* [Prompt 1]: Print the passage of the M & M post between "So why is our" and "magazine at home?", inclusive.

* [Text section]:
================================

M & Ms: sex symbols for kids?

To anyone who thinks this S & M-M & M is outdated because it’s from a few years back:

Here is Ms. Brown on back cover of the 2012 Sports Illustrated swimsuit issue:

To anyone who thinks that I just have a dirty mind and there’s nothing sexualized about M & Ms for God’s sake, here is how Sports Illustrated promotes the ad on its own Facebook page:  Sports Illustrated Swimsuit: “Did you see the sexy Ms. Brown made the cover of the Swimsuit issue again!? Welllll, the back cover; Check her out.”

Keep in mind that Ms. Brown is the new female, that before her debut on TV during this year’s Superbowl, even Time Magazine called the animated M & M characters “male-centric.” Ms. Brown has since been called the feminist M & M (as opposed to the boy-crazy Ms. Green.) Brown wears glasses (that means she’s smart!) and tweets empowering messages about women’s issues.

So why is our token feminist character peeking out the window with kissy-lips waving a towel (implying she’d naked, I guess?) on the back cover of SI, so in full view of any kid whose parents have this magazine at home?

================================

* [Records for the task]:
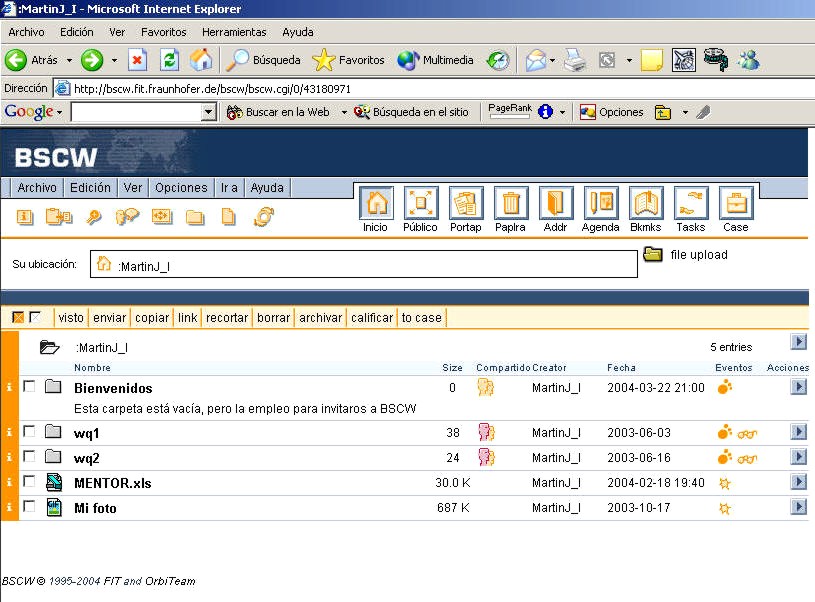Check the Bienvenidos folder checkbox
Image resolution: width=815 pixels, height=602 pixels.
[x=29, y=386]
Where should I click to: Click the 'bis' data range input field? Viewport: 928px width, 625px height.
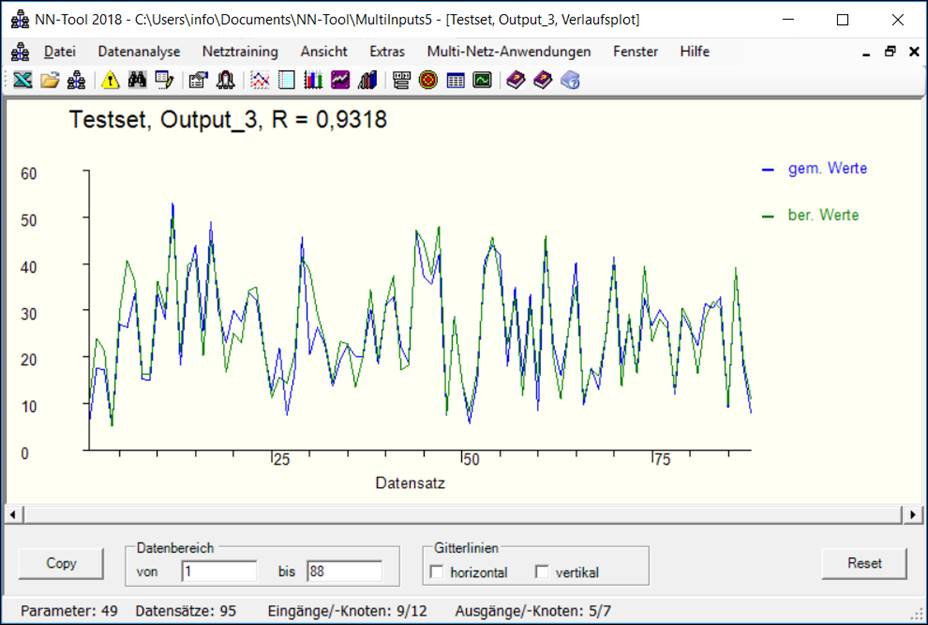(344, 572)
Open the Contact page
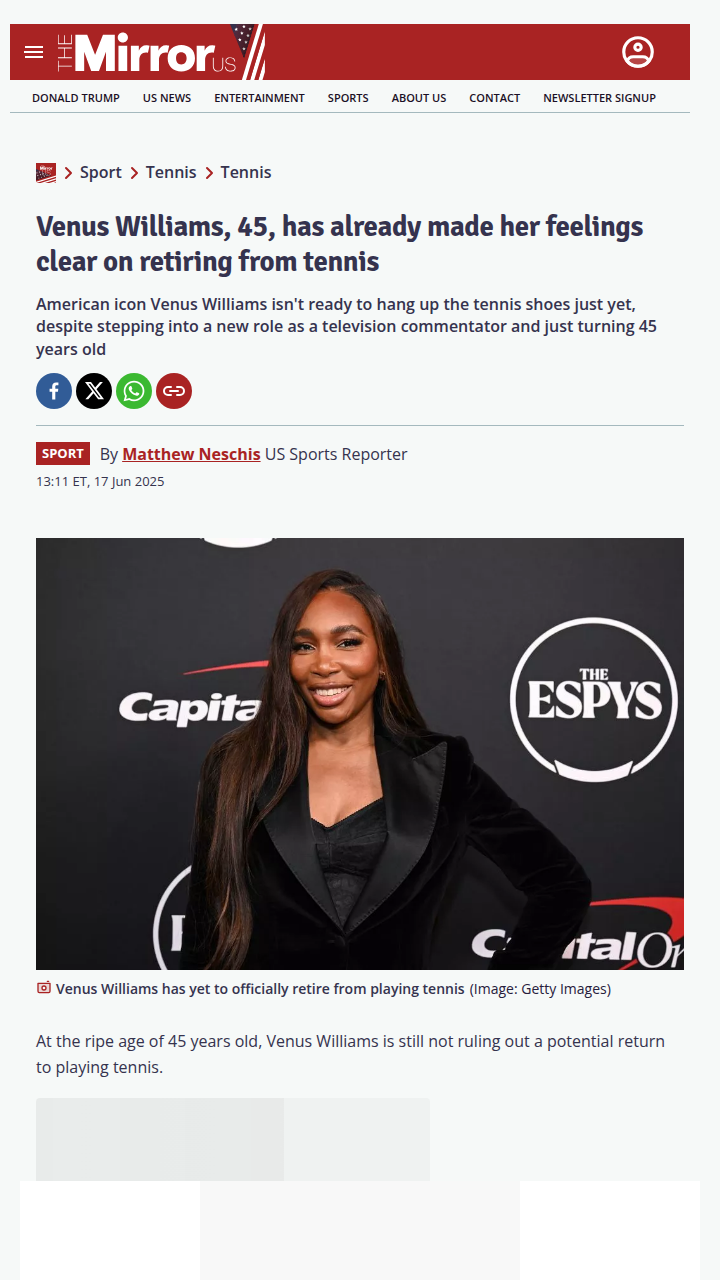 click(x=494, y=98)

================================

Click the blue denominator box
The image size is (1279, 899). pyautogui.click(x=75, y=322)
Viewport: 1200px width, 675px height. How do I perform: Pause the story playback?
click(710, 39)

================================

* [Prompt 2]: In the listing, substitute "About page" for "Contact page" and reproduce only the lines between the lines holding "Where should I" and "click(x=494, y=98)", inclusive, with everything else unchanged and the pictures omitted.

* [Reply 1]:
So why is our token feminist character peeking out the window with kissy-lips waving a towel (implying she’d naked, I guess?) on the back cover of SI, so in full view of any kid whose parents have this magazine at home?

* [Reply 2]:
Where should I click to: Click the 'bis' data range input field? Viewport: 928px width, 625px height.
(344, 572)
Open the About page
 click(x=494, y=98)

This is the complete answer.